» WHAT THIS TASK INVOLVES
Check each line of the entries for "settings" and report the ones that have it.

Stored data entries
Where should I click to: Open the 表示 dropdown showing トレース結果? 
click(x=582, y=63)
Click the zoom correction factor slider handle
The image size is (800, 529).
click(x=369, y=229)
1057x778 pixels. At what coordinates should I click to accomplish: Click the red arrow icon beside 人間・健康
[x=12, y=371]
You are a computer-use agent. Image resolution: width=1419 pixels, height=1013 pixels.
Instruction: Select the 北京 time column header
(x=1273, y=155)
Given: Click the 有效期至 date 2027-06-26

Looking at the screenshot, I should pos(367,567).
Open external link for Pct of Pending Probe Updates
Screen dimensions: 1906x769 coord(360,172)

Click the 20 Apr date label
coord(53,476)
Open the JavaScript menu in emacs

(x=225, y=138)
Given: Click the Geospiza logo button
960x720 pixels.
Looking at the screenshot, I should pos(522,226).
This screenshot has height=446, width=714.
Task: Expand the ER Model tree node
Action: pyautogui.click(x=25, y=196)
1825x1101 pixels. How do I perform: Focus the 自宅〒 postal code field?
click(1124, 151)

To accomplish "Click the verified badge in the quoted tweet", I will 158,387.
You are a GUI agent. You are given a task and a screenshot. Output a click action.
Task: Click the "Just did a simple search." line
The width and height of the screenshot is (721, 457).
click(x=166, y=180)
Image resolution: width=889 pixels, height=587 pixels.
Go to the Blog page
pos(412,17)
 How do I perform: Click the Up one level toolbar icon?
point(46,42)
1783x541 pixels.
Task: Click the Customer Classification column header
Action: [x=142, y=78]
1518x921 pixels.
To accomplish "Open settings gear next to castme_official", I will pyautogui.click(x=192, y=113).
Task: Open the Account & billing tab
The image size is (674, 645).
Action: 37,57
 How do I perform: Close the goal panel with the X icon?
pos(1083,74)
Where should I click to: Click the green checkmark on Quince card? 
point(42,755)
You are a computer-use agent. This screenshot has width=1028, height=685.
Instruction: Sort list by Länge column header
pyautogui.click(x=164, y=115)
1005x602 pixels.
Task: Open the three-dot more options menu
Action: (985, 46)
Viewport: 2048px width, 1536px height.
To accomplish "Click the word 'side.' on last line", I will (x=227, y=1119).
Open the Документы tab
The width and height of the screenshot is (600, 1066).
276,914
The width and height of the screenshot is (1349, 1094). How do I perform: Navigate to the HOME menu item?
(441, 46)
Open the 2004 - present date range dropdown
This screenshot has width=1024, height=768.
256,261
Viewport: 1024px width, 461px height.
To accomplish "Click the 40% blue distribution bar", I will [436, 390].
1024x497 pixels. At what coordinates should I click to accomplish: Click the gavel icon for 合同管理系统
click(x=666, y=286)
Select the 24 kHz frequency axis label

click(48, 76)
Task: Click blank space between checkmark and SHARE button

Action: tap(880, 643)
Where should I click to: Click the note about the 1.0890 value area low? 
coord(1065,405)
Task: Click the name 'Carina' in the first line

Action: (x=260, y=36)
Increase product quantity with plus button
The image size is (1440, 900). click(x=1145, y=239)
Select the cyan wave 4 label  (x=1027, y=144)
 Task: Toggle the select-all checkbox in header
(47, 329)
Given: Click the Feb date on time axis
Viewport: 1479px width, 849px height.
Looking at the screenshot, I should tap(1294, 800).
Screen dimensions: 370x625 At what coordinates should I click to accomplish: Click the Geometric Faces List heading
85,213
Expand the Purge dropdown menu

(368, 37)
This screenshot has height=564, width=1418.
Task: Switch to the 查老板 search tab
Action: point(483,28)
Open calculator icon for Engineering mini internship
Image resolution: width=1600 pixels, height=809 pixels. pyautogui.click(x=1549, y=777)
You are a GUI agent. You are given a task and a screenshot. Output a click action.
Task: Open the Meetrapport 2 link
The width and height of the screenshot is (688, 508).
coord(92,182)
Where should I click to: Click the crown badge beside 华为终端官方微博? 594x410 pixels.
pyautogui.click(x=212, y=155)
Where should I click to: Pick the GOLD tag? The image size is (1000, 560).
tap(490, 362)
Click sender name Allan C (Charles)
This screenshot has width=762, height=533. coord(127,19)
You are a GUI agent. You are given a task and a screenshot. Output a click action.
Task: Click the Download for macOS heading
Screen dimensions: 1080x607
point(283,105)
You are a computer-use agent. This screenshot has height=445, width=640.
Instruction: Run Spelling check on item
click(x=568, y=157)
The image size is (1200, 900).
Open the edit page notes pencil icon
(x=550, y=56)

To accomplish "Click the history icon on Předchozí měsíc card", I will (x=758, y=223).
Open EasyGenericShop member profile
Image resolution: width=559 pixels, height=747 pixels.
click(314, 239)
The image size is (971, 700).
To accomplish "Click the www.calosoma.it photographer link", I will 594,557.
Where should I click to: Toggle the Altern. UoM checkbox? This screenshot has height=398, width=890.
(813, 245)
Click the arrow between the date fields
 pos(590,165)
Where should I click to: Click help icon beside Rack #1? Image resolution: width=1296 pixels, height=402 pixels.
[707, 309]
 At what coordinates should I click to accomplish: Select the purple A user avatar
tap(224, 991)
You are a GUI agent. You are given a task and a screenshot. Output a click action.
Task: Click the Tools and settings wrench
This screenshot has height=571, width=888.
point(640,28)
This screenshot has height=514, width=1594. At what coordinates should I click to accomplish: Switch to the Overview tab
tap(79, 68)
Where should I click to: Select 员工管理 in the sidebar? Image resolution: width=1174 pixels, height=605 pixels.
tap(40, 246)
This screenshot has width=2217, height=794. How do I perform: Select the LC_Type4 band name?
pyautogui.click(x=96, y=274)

» WRITTEN RESPONSE
To accomplish "Open settings gear next to castme_official", I will pyautogui.click(x=192, y=113).
Task: Click the Tools and settings wrench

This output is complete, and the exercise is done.